- [Short problem]: Copy the data below, substituting "UI agent" for every "GUI agent" and leaving everything else unchanged.

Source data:
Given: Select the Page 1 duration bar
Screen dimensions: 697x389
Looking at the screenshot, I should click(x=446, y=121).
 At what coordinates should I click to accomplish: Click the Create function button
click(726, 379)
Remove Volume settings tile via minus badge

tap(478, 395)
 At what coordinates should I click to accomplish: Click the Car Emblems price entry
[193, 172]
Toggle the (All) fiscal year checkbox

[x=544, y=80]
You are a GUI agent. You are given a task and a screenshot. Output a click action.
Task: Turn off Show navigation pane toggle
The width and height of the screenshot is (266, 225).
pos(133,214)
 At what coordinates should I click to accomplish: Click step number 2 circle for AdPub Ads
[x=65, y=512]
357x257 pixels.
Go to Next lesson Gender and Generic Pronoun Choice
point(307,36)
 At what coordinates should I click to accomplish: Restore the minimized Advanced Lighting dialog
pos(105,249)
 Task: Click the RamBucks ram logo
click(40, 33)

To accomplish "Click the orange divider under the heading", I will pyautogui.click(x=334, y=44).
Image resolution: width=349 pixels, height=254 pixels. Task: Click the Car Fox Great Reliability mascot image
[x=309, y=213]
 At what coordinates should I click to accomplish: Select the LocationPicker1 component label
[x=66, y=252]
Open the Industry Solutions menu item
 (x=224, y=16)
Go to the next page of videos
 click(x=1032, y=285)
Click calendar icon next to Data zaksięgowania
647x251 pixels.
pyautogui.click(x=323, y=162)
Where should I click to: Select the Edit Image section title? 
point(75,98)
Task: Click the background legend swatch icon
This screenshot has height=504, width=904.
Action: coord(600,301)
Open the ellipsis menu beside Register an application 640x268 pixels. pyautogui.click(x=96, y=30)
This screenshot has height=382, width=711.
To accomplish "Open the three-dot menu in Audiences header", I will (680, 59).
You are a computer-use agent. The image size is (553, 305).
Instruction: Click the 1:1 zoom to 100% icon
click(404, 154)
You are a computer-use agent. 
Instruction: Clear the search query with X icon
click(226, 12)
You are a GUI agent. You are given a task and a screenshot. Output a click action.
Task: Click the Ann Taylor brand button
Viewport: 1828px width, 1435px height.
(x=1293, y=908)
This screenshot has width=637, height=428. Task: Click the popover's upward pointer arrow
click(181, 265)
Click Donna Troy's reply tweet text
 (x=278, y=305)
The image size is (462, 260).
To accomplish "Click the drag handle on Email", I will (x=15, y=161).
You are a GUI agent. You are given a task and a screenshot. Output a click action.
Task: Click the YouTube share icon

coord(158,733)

- [Task answer]:
Given: Select the Page 1 duration bar
Screen dimensions: 697x389
Looking at the screenshot, I should click(x=446, y=121).
 At what coordinates should I click to accomplish: Click the Create function button
click(726, 379)
Remove Volume settings tile via minus badge

tap(478, 395)
 At what coordinates should I click to accomplish: Click the Car Emblems price entry
[193, 172]
Toggle the (All) fiscal year checkbox

[x=544, y=80]
You are a UI agent. You are given a task and a screenshot. Output a click action.
Task: Turn off Show navigation pane toggle
The width and height of the screenshot is (266, 225).
pos(133,214)
 At what coordinates should I click to accomplish: Click step number 2 circle for AdPub Ads
[x=65, y=512]
357x257 pixels.
Go to Next lesson Gender and Generic Pronoun Choice
point(307,36)
 At what coordinates should I click to accomplish: Restore the minimized Advanced Lighting dialog
pos(105,249)
 Task: Click the RamBucks ram logo
click(40, 33)

To accomplish "Click the orange divider under the heading", I will pyautogui.click(x=334, y=44).
Image resolution: width=349 pixels, height=254 pixels. Task: Click the Car Fox Great Reliability mascot image
[x=309, y=213]
 At what coordinates should I click to accomplish: Select the LocationPicker1 component label
[x=66, y=252]
Open the Industry Solutions menu item
 (x=224, y=16)
Go to the next page of videos
 click(x=1032, y=285)
Click calendar icon next to Data zaksięgowania
647x251 pixels.
pyautogui.click(x=323, y=162)
Where should I click to: Select the Edit Image section title? 
point(75,98)
Task: Click the background legend swatch icon
This screenshot has height=504, width=904.
Action: coord(600,301)
Open the ellipsis menu beside Register an application 640x268 pixels. pyautogui.click(x=96, y=30)
This screenshot has height=382, width=711.
To accomplish "Open the three-dot menu in Audiences header", I will (680, 59).
You are a computer-use agent. The image size is (553, 305).
Instruction: Click the 1:1 zoom to 100% icon
click(404, 154)
You are a computer-use agent. 
Instruction: Clear the search query with X icon
click(226, 12)
You are a UI agent. You are given a task and a screenshot. Output a click action.
Task: Click the Ann Taylor brand button
Viewport: 1828px width, 1435px height.
(x=1293, y=908)
This screenshot has width=637, height=428. Task: Click the popover's upward pointer arrow
click(181, 265)
Click Donna Troy's reply tweet text
 (x=278, y=305)
The image size is (462, 260).
To accomplish "Click the drag handle on Email", I will (x=15, y=161).
You are a UI agent. You are given a task and a screenshot. Output a click action.
Task: Click the YouTube share icon

coord(158,733)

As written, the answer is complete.